Fluid Construction Grammar is a natural language parsing and generation system developed by researchers at emergent-languages.org. The system features a production rule mechanism for both parsing and generation using a reversible grammar. This library extends FCG so that it operates incrementally, word by word, left to right in English. Furthermore, its construction rules are adapted from Double R Grammar. See this post for more information about Double R Grammar.
Execution scripts for a parsing benchmark and for the unit test cases are supplied in Linux and Windows versions.
The use case utterance “the block is on the table” yields the following RDF statements (i.e. subject, predicate, object triples). A yet-to-be written discourse mechanism will resolve ?obj-4 to the known book and ?obj-18 to the known table.
Parsed statements about “the book”:
- ?obj-4 rdf:type cyc:BookCopy
- ?obj-4 rdf:type texai:FCGClauseSubject
- ?obj-4 rdf:type texai:PreviouslyIntroducedThingInThisDiscourse
- ?obj-4 texai:fcgDiscourseRole texai:external
- ?obj-4 texai:fcgStatus texai:SingleObject
Parsed statements about “the table”:
- ?obj-18 rdf:type cyc:Table
- ?obj-18 rdf:type texai:PreviouslyIntroducedThingInThisDiscourse
- ?obj-18 texai:fcgDiscourseRole texai:external
- ?obj-18 texai:fcgStatus texai:SingleObject
Parsed statements about “the book on the table”:
- ?on-situation-localized-14 rdf:type texai:On-SituationLocalized
- ?on-situation-localized-14 texai:aboveObject ?obj-4
- ?on-situation-localized-14 texai:belowObject ?obj-18
Parsed statements about that the book “is” on the table ( the fact that ?on-situation-localized-14 is a proper sub-situtation of ?situation-localized-10 should also be here):
- ?situation-localized-10 rdf:type cyc:Situation-Localized
- ?situation-localized-10 texai:situationHappeningOnDate cyc:Now
- ?situation-localized-10 cyc:situationConstituents ?obj-4
Next tasks are to integrate IFCG into the existing, but not yet released, dialog framework. The framework will heuristically guide the application of construction rules during parsing, and plan the application of rules during generation. Furthermore the framework will incrementally prune alternate interpretations during parsing by employing Walter Kintsch’s Construction/Integration method for discourse comprehension.
Steve Reed on 10 Jan 2008 at 9:00 pm #
In the AGI mail list, Ben Goertzel asked:
What is the semantics of
?on-situation-localized-14 rdf:type texai:On-SituationLocalized
On-SituationLocalized is a term I created for this use case, while postponing its associated definitional assertions. What I have in mind is that On-SituationLocalized is a specialization of SitutationLocalized in which some object is “on” some other object.
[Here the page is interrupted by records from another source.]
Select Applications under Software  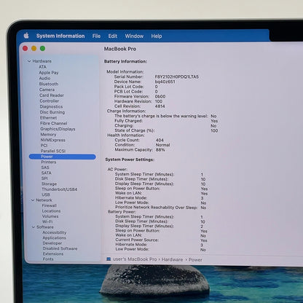55,237
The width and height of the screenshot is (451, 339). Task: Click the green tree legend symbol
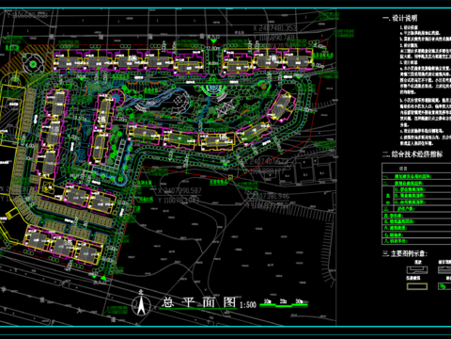[x=443, y=286]
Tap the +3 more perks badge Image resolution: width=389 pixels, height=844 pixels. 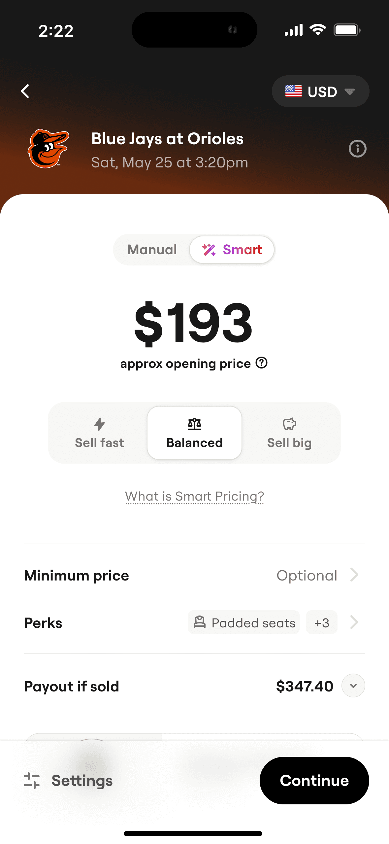(321, 622)
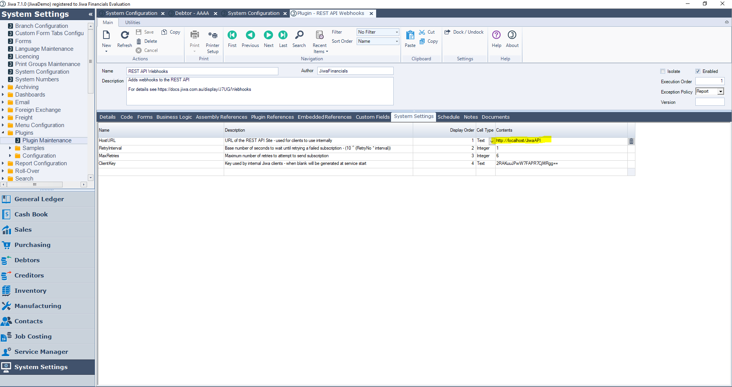732x387 pixels.
Task: Open the Search magnifier tool
Action: [x=299, y=35]
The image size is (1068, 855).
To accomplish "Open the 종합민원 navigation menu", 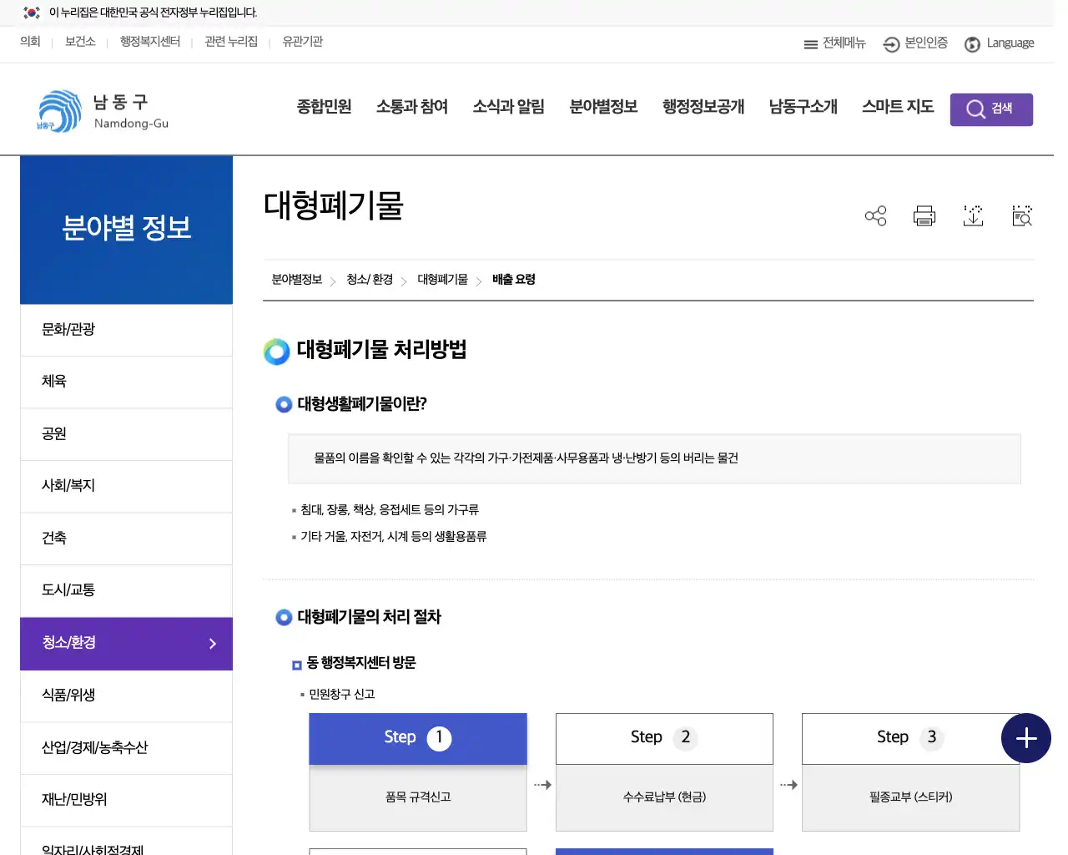I will 324,107.
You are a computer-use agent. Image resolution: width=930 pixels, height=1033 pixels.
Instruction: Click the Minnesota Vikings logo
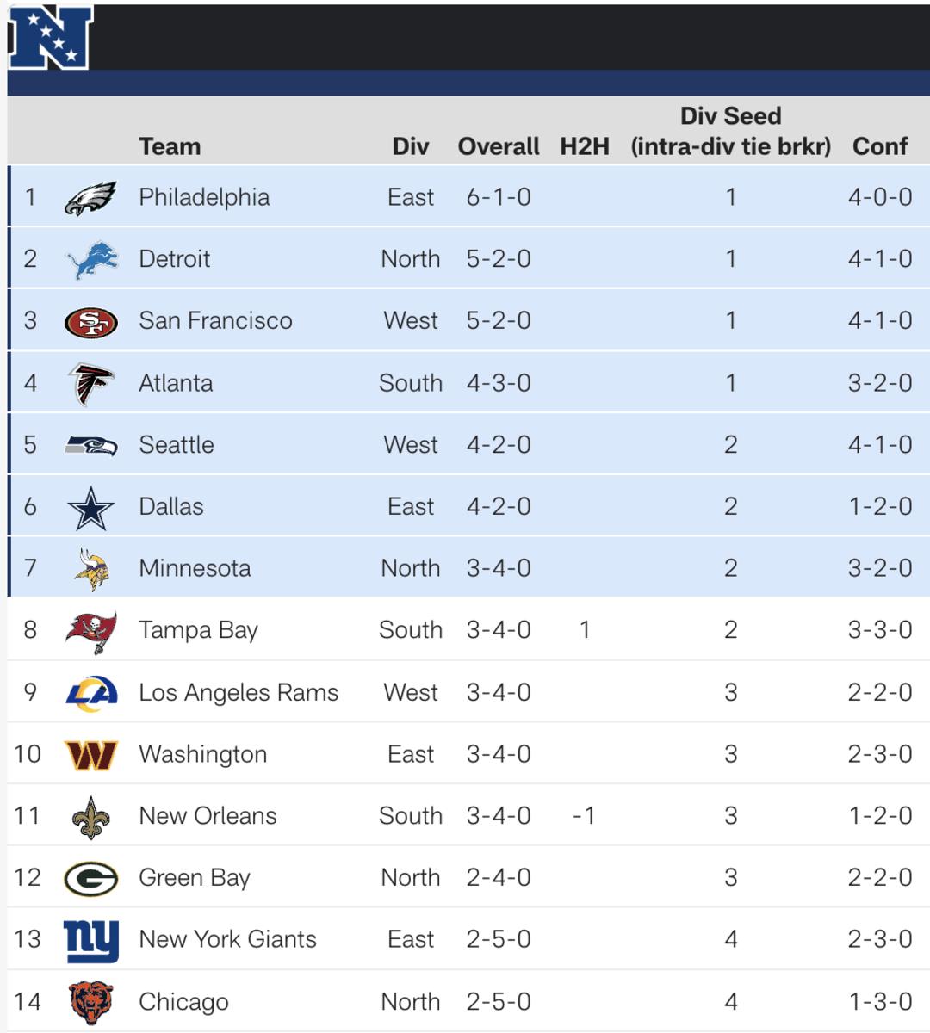[x=91, y=569]
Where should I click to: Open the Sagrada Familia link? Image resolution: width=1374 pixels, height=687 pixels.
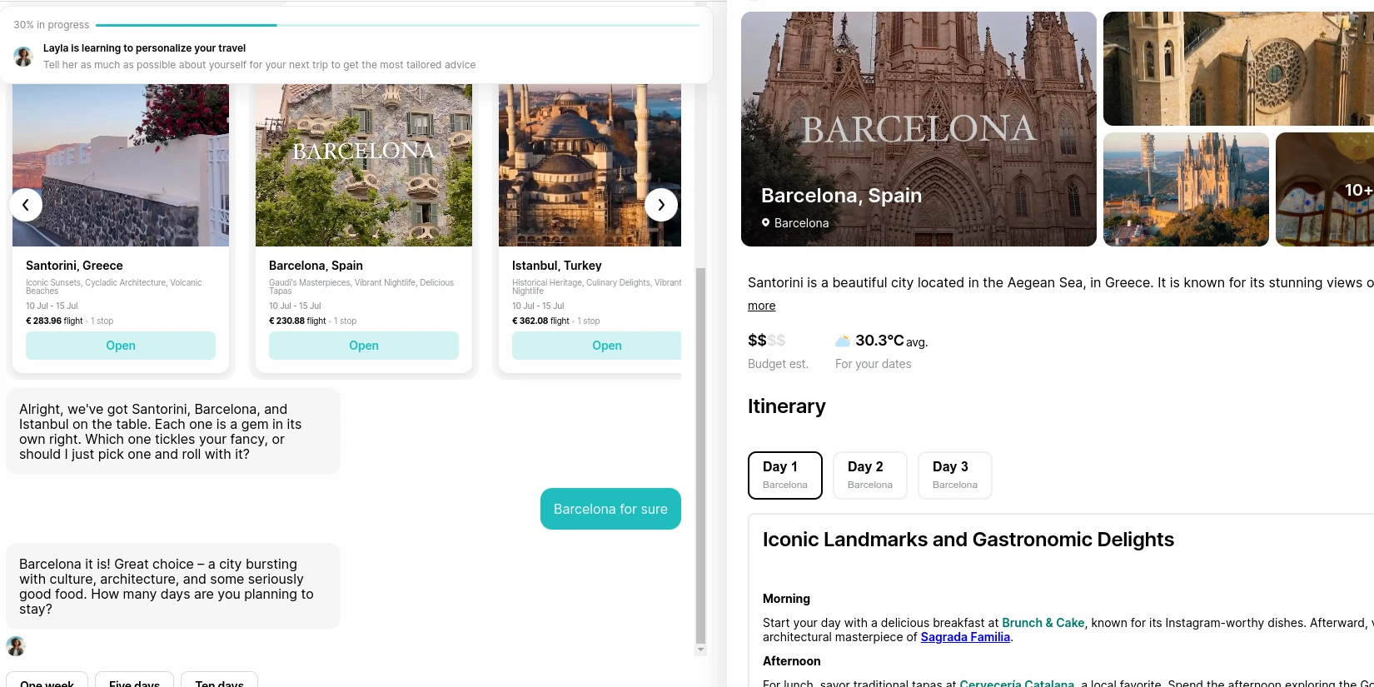coord(965,637)
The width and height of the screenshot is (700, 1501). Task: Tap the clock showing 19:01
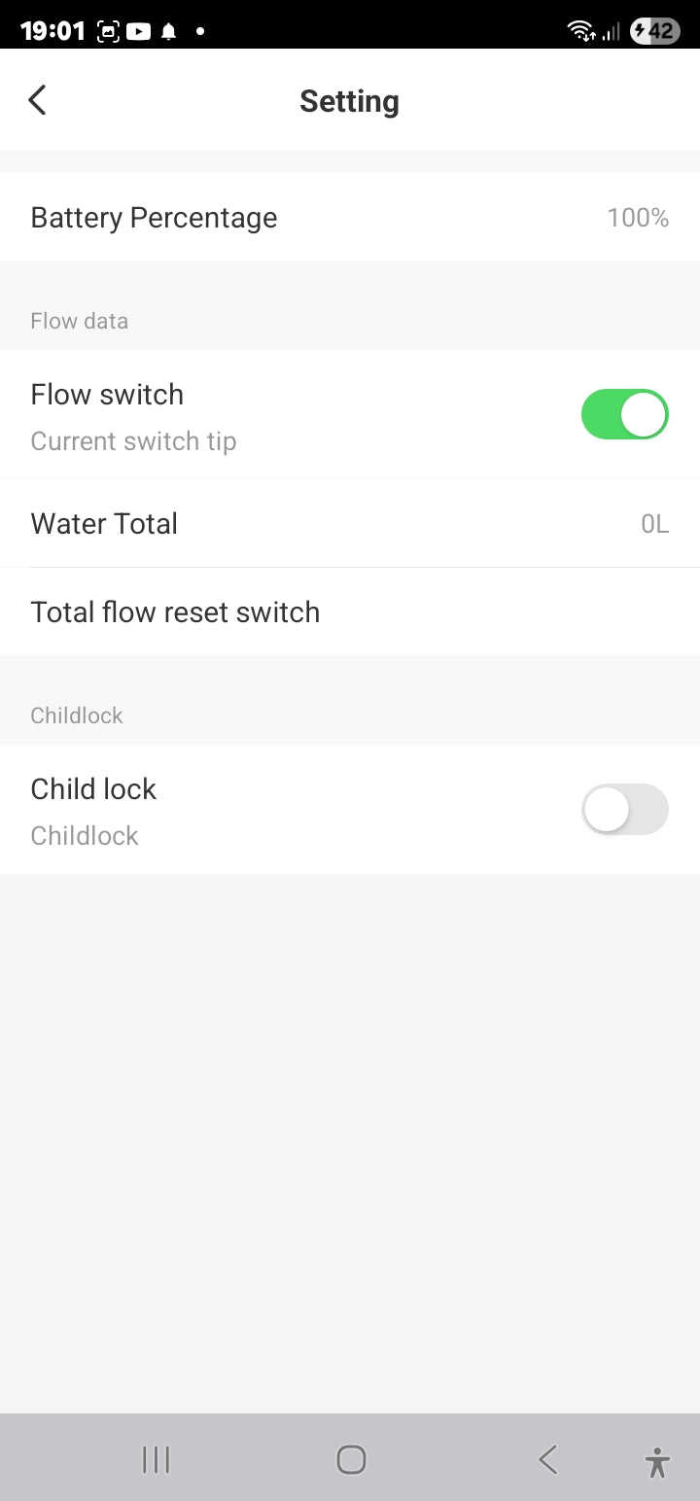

Because the Texai KB is derived from the rule-lacking, RDF-compatible subset of OpenCyc, I am postponing for now the representation of required commonsense rules about these terms.
Ben asked:
How would your system parse
“The book is on neuroscience”
or
“The book is on the Washington Monument”
or
“The book is on fire”
or
“The book is on my shit list”
Construction Grammar (CxG) is differs from other grammars in that there is much less emphasis on grammar rules. Its basic principle is that language consists of pairings between form and meaning. That is, humans acquire these pairings as young children, matching their parent’s intentions with some signs or utterances. As they develop linguistic skills, humans induce that patterns exist among these pairings, allowing novel combinations to be understood and produced. According to CxG, there is no universal grammar, there are no absolute grammar rules constraining what is well-formed or not, and there may not even be lexical categories (e.g. nouns, adverbs, etc.) Therefore, from the viewpoint of CxG, your example variations of the “on construction” have their own associated semantics, and are necessarily covered by the rules that I developed for my sense of “on”. In my system the construction rules are adopted from Double R Grammar, which renounces traditional lexical categories in favor of functional, semantically motivated constituents, namely (1) objects, things that can be referenced and (2) relationships among referents. Double R Grammar thus facilitates the mapping of text form to semantics.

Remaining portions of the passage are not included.